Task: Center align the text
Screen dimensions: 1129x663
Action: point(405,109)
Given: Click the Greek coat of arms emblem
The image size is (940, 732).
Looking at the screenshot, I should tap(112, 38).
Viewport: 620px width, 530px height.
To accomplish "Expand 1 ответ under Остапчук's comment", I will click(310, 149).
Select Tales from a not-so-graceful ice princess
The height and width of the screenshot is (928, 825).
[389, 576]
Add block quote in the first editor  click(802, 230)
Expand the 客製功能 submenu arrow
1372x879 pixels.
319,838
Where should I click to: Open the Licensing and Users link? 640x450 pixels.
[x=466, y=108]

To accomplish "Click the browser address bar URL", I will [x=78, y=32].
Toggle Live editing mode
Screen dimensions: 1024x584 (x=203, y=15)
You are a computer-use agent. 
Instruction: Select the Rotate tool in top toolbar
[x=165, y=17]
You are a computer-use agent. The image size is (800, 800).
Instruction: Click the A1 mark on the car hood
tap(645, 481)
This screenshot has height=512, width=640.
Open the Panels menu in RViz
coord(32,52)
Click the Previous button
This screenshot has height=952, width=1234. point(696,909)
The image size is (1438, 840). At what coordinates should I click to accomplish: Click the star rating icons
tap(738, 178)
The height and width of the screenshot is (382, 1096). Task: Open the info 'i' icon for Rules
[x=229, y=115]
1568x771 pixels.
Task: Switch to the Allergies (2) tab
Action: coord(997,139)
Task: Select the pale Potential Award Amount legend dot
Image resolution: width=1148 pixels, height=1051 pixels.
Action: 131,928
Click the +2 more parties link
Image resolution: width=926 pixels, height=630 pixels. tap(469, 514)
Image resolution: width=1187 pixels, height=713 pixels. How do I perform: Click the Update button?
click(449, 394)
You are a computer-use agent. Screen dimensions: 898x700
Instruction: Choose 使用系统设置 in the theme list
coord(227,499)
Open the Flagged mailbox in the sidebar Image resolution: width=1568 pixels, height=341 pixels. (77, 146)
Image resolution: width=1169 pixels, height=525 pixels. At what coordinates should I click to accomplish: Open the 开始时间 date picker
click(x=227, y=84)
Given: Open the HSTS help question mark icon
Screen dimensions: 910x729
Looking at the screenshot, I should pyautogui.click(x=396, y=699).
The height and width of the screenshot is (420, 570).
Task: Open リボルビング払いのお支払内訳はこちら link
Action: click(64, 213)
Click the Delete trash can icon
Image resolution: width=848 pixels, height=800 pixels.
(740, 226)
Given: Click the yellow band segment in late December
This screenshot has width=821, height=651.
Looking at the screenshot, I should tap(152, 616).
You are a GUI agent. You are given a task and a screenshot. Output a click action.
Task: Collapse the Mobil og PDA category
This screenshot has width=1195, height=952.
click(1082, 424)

════════

_EXERCISE REQUIREMENTS_: From the line containing "Task: Collapse the Mobil og PDA category" through the final line of the listing above, retype every line exactly; leave out everything else.

_ANSWER FOR THIS EXERCISE_:
Task: Collapse the Mobil og PDA category
This screenshot has width=1195, height=952.
click(1082, 424)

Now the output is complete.